#### Data for this task
## start
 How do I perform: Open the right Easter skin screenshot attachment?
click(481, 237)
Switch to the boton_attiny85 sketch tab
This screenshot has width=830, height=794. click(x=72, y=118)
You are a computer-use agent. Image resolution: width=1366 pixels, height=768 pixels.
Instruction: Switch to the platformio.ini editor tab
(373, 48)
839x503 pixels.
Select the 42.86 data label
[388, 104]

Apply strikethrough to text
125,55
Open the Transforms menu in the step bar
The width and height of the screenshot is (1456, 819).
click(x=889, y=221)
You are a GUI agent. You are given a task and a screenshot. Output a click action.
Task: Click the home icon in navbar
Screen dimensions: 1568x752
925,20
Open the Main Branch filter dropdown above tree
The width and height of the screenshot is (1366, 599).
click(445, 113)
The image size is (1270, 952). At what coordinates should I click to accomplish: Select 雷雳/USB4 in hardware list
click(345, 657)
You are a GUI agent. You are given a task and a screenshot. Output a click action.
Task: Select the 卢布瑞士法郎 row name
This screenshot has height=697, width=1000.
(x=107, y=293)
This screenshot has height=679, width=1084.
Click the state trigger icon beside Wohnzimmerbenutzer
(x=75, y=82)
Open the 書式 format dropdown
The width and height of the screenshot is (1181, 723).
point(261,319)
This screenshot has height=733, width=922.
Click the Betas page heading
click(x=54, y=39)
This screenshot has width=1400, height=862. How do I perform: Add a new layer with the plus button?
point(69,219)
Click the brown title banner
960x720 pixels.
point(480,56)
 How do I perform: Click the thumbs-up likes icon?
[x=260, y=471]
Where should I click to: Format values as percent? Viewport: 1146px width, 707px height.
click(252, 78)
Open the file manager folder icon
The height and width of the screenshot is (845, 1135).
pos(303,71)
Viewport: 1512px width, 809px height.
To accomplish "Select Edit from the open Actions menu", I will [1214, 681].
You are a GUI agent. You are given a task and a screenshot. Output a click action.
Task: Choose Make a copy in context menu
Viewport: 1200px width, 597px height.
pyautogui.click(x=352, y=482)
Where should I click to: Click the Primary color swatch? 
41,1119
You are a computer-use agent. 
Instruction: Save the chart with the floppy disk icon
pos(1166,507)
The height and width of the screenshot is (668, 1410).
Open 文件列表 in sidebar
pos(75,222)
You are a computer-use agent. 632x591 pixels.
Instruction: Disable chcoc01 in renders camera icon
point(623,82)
## end
#### Problem details
Could you rewrite every line of the listing above as a Markdown table, with the columns Row and Line, numbering the rows and leaving out blank lines?

#### Worked solution
| Row | Line |
|---|---|
| 1 |  How do I perform: Open the right Easter skin screenshot attachment? |
| 2 | click(481, 237) |
| 3 | Switch to the boton_attiny85 sketch tab |
| 4 | This screenshot has width=830, height=794. click(x=72, y=118) |
| 5 | You are a computer-use agent. Image resolution: width=1366 pixels, height=768 pixels. |
| 6 | Instruction: Switch to the platformio.ini editor tab |
| 7 | (373, 48) |
| 8 | 839x503 pixels. |
| 9 | Select the 42.86 data label |
| 10 | [388, 104] |
| 11 | Apply strikethrough to text |
| 12 | 125,55 |
| 13 | Open the Transforms menu in the step bar |
| 14 | The width and height of the screenshot is (1456, 819). |
| 15 | click(x=889, y=221) |
| 16 | You are a GUI agent. You are given a task and a screenshot. Output a click action. |
| 17 | Task: Click the home icon in navbar |
| 18 | Screen dimensions: 1568x752 |
| 19 | 925,20 |
| 20 | Open the Main Branch filter dropdown above tree |
| 21 | The width and height of the screenshot is (1366, 599). |
| 22 | click(445, 113) |
| 23 | The image size is (1270, 952). At what coordinates should I click to accomplish: Select 雷雳/USB4 in hardware list |
| 24 | click(345, 657) |
| 25 | You are a GUI agent. You are given a task and a screenshot. Output a click action. |
| 26 | Task: Select the 卢布瑞士法郎 row name |
| 27 | This screenshot has height=697, width=1000. |
| 28 | (x=107, y=293) |
| 29 | This screenshot has height=679, width=1084. |
| 30 | Click the state trigger icon beside Wohnzimmerbenutzer |
| 31 | (x=75, y=82) |
| 32 | Open the 書式 format dropdown |
| 33 | The width and height of the screenshot is (1181, 723). |
| 34 | point(261,319) |
| 35 | This screenshot has height=733, width=922. |
| 36 | Click the Betas page heading |
| 37 | click(x=54, y=39) |
| 38 | This screenshot has width=1400, height=862. How do I perform: Add a new layer with the plus button? |
| 39 | point(69,219) |
| 40 | Click the brown title banner |
| 41 | 960x720 pixels. |
| 42 | point(480,56) |
| 43 |  How do I perform: Click the thumbs-up likes icon? |
| 44 | [x=260, y=471] |
| 45 | Where should I click to: Format values as percent? Viewport: 1146px width, 707px height. |
| 46 | click(252, 78) |
| 47 | Open the file manager folder icon |
| 48 | The height and width of the screenshot is (845, 1135). |
| 49 | pos(303,71) |
| 50 | Viewport: 1512px width, 809px height. |
| 51 | To accomplish "Select Edit from the open Actions menu", I will [1214, 681]. |
| 52 | You are a GUI agent. You are given a task and a screenshot. Output a click action. |
| 53 | Task: Choose Make a copy in context menu |
| 54 | Viewport: 1200px width, 597px height. |
| 55 | pyautogui.click(x=352, y=482) |
| 56 | Where should I click to: Click the Primary color swatch?  |
| 57 | 41,1119 |
| 58 | You are a computer-use agent.  |
| 59 | Instruction: Save the chart with the floppy disk icon |
| 60 | pos(1166,507) |
| 61 | The height and width of the screenshot is (668, 1410). |
| 62 | Open 文件列表 in sidebar |
| 63 | pos(75,222) |
| 64 | You are a computer-use agent. 632x591 pixels. |
| 65 | Instruction: Disable chcoc01 in renders camera icon |
| 66 | point(623,82) |